■ **Consigne**
Veuillez reproduire le texte source en entier, à l'identique.

■ **Texte source**

Et bien qu’on se rassure : ce n’est pas du tout le cas ! Doing The Right Thing, premier single extrait du nouvel album, est un des meilleurs morceaux de Daughter. Le groupe a nettement élevé son niveau et gagné en envergure, en épaisseur. La voix de Elena Tonra est toujours aussi majestueuse, douce et émouvante. Elle est désormais devenue une chanteuse majeure de ces dernières années, et enchantera les âmes sensibles qui ont déjà pu succomber aux charmes de Bjork ou Beach House. En contrepoint idéal, les arrangements musicaux se sont aussi étoffés. Les guitares de Igor Haefeli et la batterie de Remi Aguilella sculptent leur matière sonore en un ensemble solide et organique qui se positionne très loin des balbutiements timides des anciens titres. Voilà une chanson sophistiquée et envoutante, qui aborde la tristesse de la démence d’Alzheimer et déborde d’émotion.

■ **Lignes de données**

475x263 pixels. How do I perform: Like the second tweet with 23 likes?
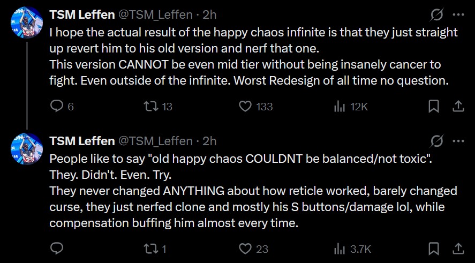pos(245,249)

■ **Résultat**
Et bien qu’on se rassure : ce n’est pas du tout le cas ! Doing The Right Thing, premier single extrait du nouvel album, est un des meilleurs morceaux de Daughter. Le groupe a nettement élevé son niveau et gagné en envergure, en épaisseur. La voix de Elena Tonra est toujours aussi majestueuse, douce et émouvante. Elle est désormais devenue une chanteuse majeure de ces dernières années, et enchantera les âmes sensibles qui ont déjà pu succomber aux charmes de Bjork ou Beach House. En contrepoint idéal, les arrangements musicaux se sont aussi étoffés. Les guitares de Igor Haefeli et la batterie de Remi Aguilella sculptent leur matière sonore en un ensemble solide et organique qui se positionne très loin des balbutiements timides des anciens titres. Voilà une chanson sophistiquée et envoutante, qui aborde la tristesse de la démence d’Alzheimer et déborde d’émotion.